In this work, the author wants to estimate the displacement field from two frames while compensating for the background motion.

To achieve this, each pixel’s neighborhood is approximated by a polynomial $$f(x) = x^T Ax + b^T x + c$$, where $$A$$ is a symmetric matrix, $$b$$ a vector, $$c$$ a scalar and $$x$$ is coordinate.

These coefficients are estimated by a least squares fit. (Note: done by a separable convolution in practice.)

From the first and second images, they create $$A_1$$ and $$A_2$$ and calculate the mean to get a new matrix $$A$$.

They also introduce $$\delta b = - \frac{1}{2}(b_2 (x) - b_1 (x))$$. The problem is then to solve $$A(x)d(x) = \delta b(x)$$ where $$d(x)$$ is the displacement field.

The result from this equation is too noisy.
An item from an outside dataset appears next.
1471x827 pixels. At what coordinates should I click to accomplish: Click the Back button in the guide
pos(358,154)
In consequence, the actual $$d(x)$$ is calculated from a weighted average of all displacement fields from the neighborhood.
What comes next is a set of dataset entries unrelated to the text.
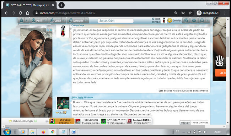Screen dimensions: 231x136
Task: Open the iOrbix home icon in navbar
Action: point(22,21)
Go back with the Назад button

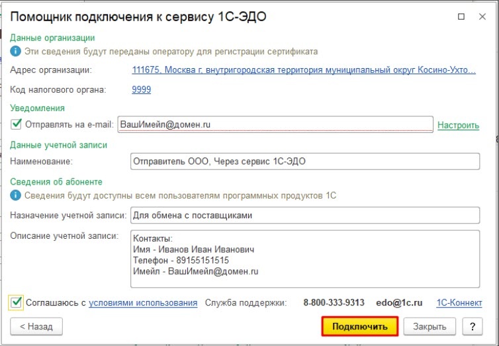click(36, 326)
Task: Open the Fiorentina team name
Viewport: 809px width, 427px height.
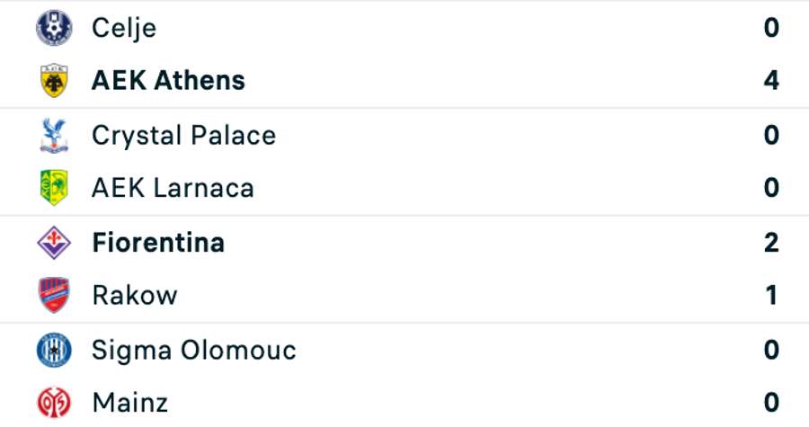Action: [158, 243]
They add an a priori $$\bar d (x)$$, we only need to add it to the $$\delta b(x)$$ estimation.

$$\delta b = - \frac{1}{2}(b_2 (\bar x) - b_1 (x)) + A(x)\bar d (x)$$ where $$\bar x = x + \bar d (x)$$.
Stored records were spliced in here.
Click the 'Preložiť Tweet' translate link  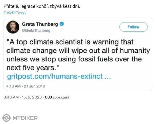point(15,12)
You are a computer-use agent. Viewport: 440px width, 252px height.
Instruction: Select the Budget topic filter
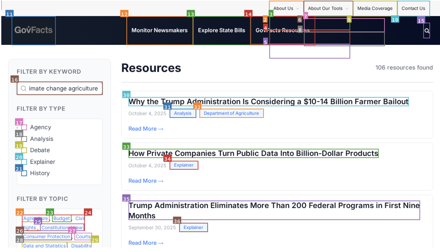(62, 218)
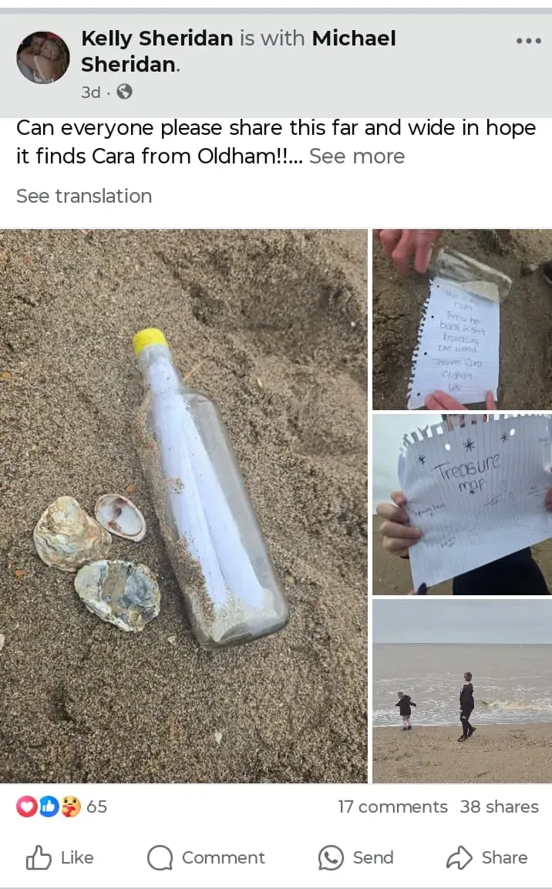This screenshot has height=889, width=552.
Task: View the 17 comments
Action: [x=392, y=806]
As we can see, the method can be iterative and process multiple frames in a sequence.

### Results

Using a $$39x39, N(0,6)$$ gaussian weighting function and a $$11 \times 11, N(0,1.5)$$ gaussian for the polynomial expansion, the author shows great results on the Yosemite dataset.

• 1.58 average error from Mémin & Perez
• 1.40 average error for Farneback

The method doesn’t work well for huge displacements (as we can see in low frame-rate cameras).